I wouldn't say I deny the importance of biology at all. What I do deny is binary and simplistic thinking about that biology, because I think that is likely to hurt people who in one way or another don't fit the assumed norms of those categories. I obviously agree that assuming everyone can be approximated to a white European man is pretty awful: I don't see the argument for advocating fixing that by turning one pigeonhole into two, when we could do so much better by using our capacity to describe and model the complexity of people's realities and experiences. I don't think one can detach the sorts of concerns you raise from gender, too: the reason for poor outcomes for women medically is based on the wider oppression of women as a gender category.
I also don't think this is a case of hard cases making bad law: when it comes to issues of medical rights and identity, the law needs to cover everyone to create a reasonable measure of equality: at the very least, it needs a strong case that including the edge cases will produce actual harms to the majority, which in my view hasn't really been made here.

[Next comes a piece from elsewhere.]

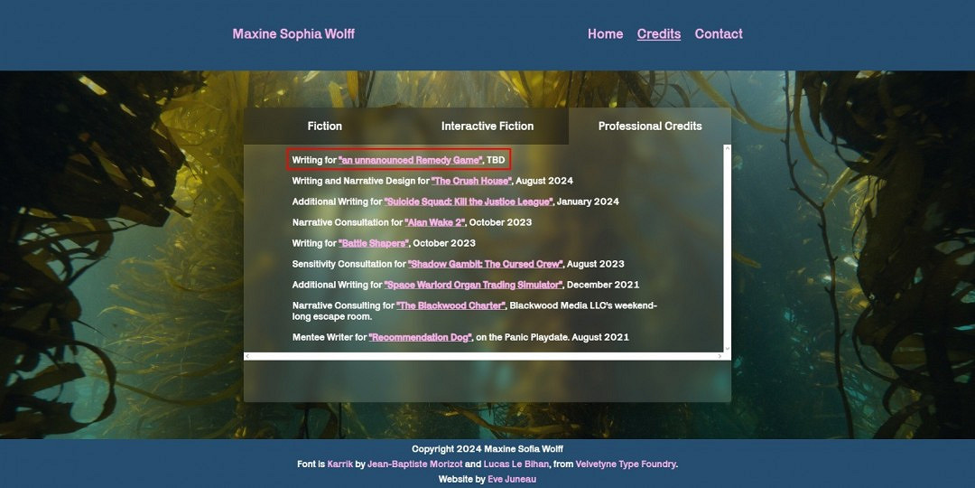Image resolution: width=975 pixels, height=488 pixels.
Task: Visit the Battle Shapers link
Action: [374, 243]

On your example: firstly, biomedical studies aren't in any sense a legal documentation issue, and it had been my understanding that was the focus of our discussion. Second, if you're doing biomedical studies, it is important to know a range of details about the subjects' biological sex characteristics, but I think those are things you should be asking them and if necessary verifying at the time of the study. That may be best done by using a heuristic of asking people what sex they were assigned at birth, but it may be best done by checking or asking about their chromosomes or which hormones they produce or take supplements of or their height and weight or their bone structure or their genital structure or any number of other potentially relevant features. At best, in biomedical terms, a binary sex marker is a rough heuristic that we have to use for the sake of time and cost: I don't think we should elevate it to the point where we treat it as a social class, because then we're just reinventing a new binary form of gender with all the problems that implies.

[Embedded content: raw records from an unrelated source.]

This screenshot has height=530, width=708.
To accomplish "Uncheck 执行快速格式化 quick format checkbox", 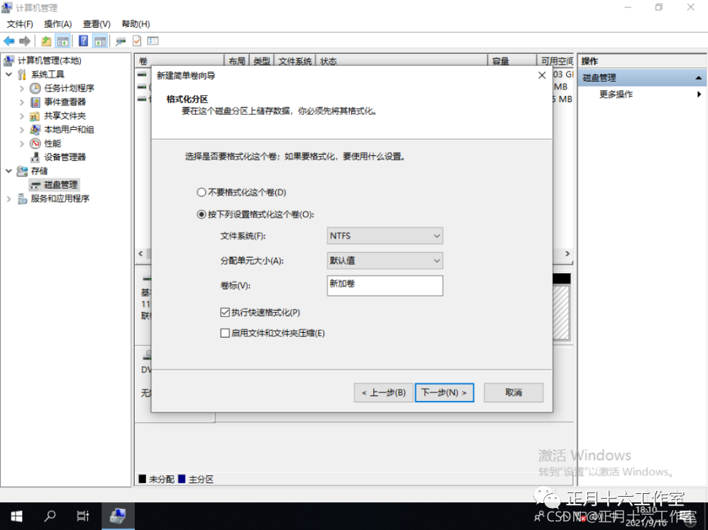I will 226,313.
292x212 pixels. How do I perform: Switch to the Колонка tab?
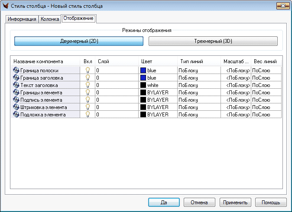pos(50,19)
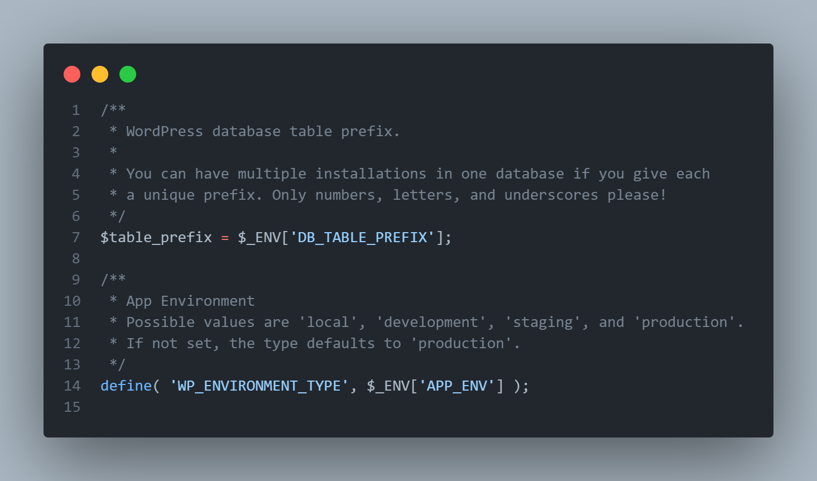Click the word 'development' in the comment
Viewport: 817px width, 481px height.
431,323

I am yet to see anyone explain how the position of "sex isn't simple, so get some actual data and do your best to cover the things you're actually studying" is a threat to accessible design.
Regarding ID models, the answer frankly is that nobody in a serious governing position seems to have thought about it in depth, and outside those circles really the only pitches on the table are "binary sex for everything, get rid of gender wokery" (from the right and the conservative-feminists), and "maybe switch to a trinary gender system across most forms of ID" (from some liberals who care about these issues) and "remove gender and sex from all forms of ID" (which I've seen from a few gender abolitionist left types, not to be confused with gender criticals who are in the binary sex only camp). Nobody so far as I'm aware has published any comprehensive reform scheme, or proposed any differentiation between different forms of ID, and the current differences in which ID requires or reflects what are due to circumstance not intention.